My heart cracked like an egg. Would I ever forget her rudeness? The way everyone judged me because Ava did? Not that these girls were perfect either. One had teeny-weeny bug eyes, another had the worst breath and no matter how many times Ava washed her hair it was greasy enough to fry that egg.
Somehow, like discovering buried treasure, I found what I had been searching for all summer. Okay, my whole life. Courage!
“Buh-bye losers!” I said as I ran inside for my bag. “See you never…”
The screen door slammed, and soon the lake breeze was at my back, pushing my short legs up Dead Man’s Curve. Then as if my feet had grown wings, I sprinted behind the dining hall, in front of the main office past the infirmary with the nice nurses who played Spit with me when I was having a panic attack. And just as my shins burned, I spotted a bus with the most beautiful sign.
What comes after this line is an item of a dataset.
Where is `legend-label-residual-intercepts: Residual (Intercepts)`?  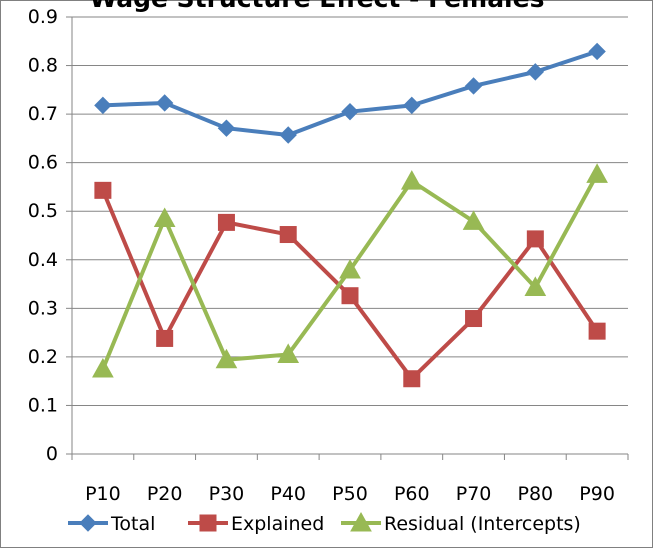 legend-label-residual-intercepts: Residual (Intercepts) is located at coordinates (482, 524).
MANHATTAN. Or as I called it, BEST CITY ON THE PLANET.
In a few hours I would be back with my people. Friends who were fun, and sweet and wanted to look different instead of being copycats.
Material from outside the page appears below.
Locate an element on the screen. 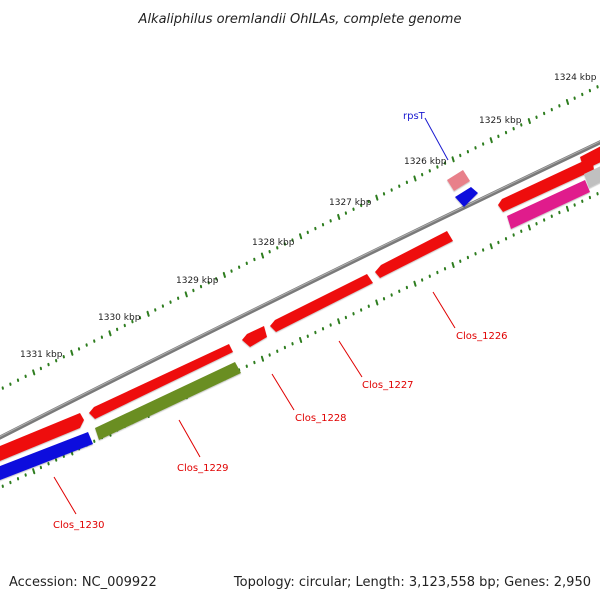 This screenshot has height=600, width=600. label-clos1230: Clos_1230 is located at coordinates (79, 526).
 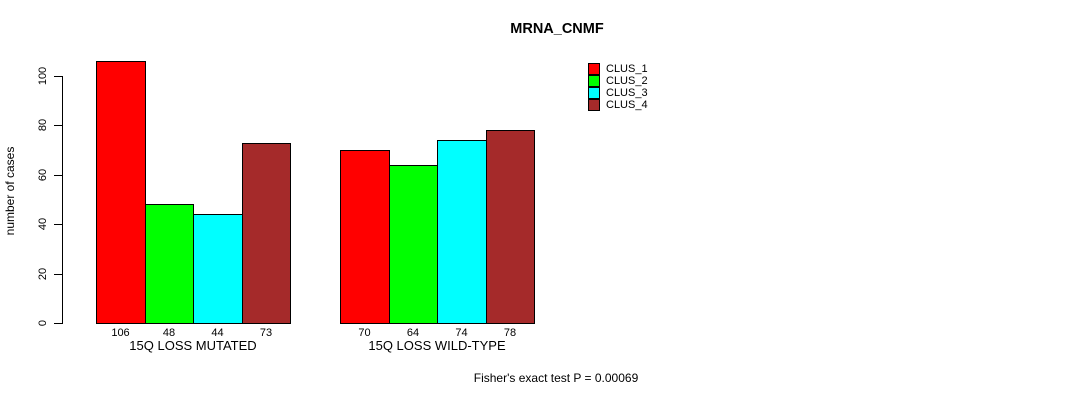 I want to click on bar-value-label: 48, so click(x=169, y=333).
“Thank you so, so much,” I said to the driver for letting me board early. And that was before spotting Piper and Sabrina Cabrera, the messy bun twins. They were my faves from culinary arts classes, AKA Josie’s Kitchen, and I raced down the empty aisle.
“You guys,” I squealed. “You’re escapees too!”
Piper yawned. “This place is dead to me.”
“I deleted everyone from my phone,” Sabrina said.
“Didn’t know you hated camp as much as me,” I replied.
“Never wanted to come,” Piper said.
Sabrina made smoochy lips. “Our mom made us so she could honeymoon all summer with Gussss.”
“I used to love it here,” I said. “Still can’t believe how mean and cliquey everyone was.”
“Why didn’t you leave?” Piper asked.
I bit a nail. “Plan A was to beg my parents on visiting day. Then my mom couldn’t come because of a bad cold, and my dad said there would be nothing for me to do at home.”
“What was Plan B?” Sabrina asked.
I plopped onto the seat across from them. “To think of a better Plan A.”
I liked making Piper and Sabrina laugh, but after everyone else boarded, the bus winded down the narrow dirt road and Piper said something that interrupted my good mood. “Our mom signed us up for an after-school cooking class. Get your mom to sign you up too.”
“It’s called Copper Spoon Culinary,” Sabrina said. “Want the link?”
“Sure,” I replied even though I was sure I didn’t.
They knew I dreamed of having my own cooking channel and winning competitions. They didn’t know my mom, Lori Sterling, Queen of Hydration, would never let me go to a cooking school because she had a different dream. Instead of being a lawyer, I think she secretly wished she could be a diet coach, and I would be her client. Eden, honey. The more water you drink, the fuller you’ll feel.
The second my phone shook Piper leaned over to click on the link. “Doesn’t their kitchen look epic?”
My shoulders dropped. “Totally epic.” But it was the picture of kid foodies making creamy crepe Suzettes that made me want to dive inside the pictures.
“So, you’ll ask your mom?” Piper said.
“Definitely.” Not.
Piper and Sabrina wouldn’t understand my mother’s crazy food rules, but Faith Feldman would. My bestie from home (an actual forever friend) could do the most hilarious Lori Sterling impressions where she’d scrunch her eyebrows and say, Girls! Must you use two pieces of bread to make a sandwich?
Luckily, Faith was also heading home from camp. The one her mom went to, so she had to go there too. Booo to be being apart for the summer but at least now we had our phones back.
EDEN: Did you have fun??? Did you MISS ME???
“Please answer,” I whispered. “Please, please, please.”